WHAT THE EXERCISE ASKS
Copy out the part of the hugetlbfs patch reply below, starting with "Naoya Horiguchi <n-horiguchi@xxxxxxxxxxxxx>" and going on through "cause additional issues.", word for word.

Re: [PATCH RFC v2 1/1] hugetlbfs: use i_mmap_rwsem for pmd sharing and truncate/fault sync

Naoya Horiguchi <n-horiguchi@xxxxxxxxxxxxx> · Fri, 26 Oct 2018 00:42:20 +0000

Hi Mike,

On Tue, Oct 23, 2018 at 09:50:53PM -0700, Mike Kravetz wrote:
> hugetlbfs does not correctly handle page faults racing with truncation.
> In addition, shared pmds can cause additional issues.
> 
> Without pmd sharing, issues can occur as follows:
>   A huegtlbfs file is mmap(MAP_SHARED) with a size of 4 pages.  At
>   mmap time, 4 huge pages are reserved for the file/mapping.  So,
>   the global reserve count is 4.  In addition, since this is a shared
>   mapping an entry for 4 pages is added to the file's reserve map.

PROVIDED DATA
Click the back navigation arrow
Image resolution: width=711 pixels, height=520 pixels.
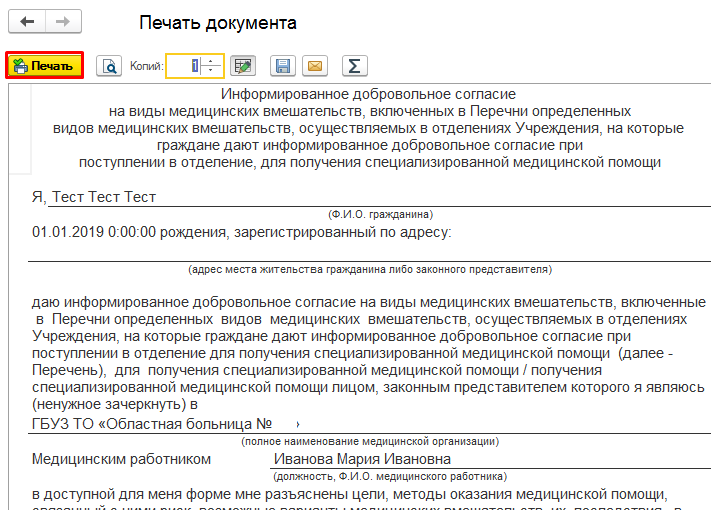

COMPLETE OUTPUT
Naoya Horiguchi <n-horiguchi@xxxxxxxxxxxxx> · Fri, 26 Oct 2018 00:42:20 +0000

Hi Mike,

On Tue, Oct 23, 2018 at 09:50:53PM -0700, Mike Kravetz wrote:
> hugetlbfs does not correctly handle page faults racing with truncation.
> In addition, shared pmds can cause additional issues.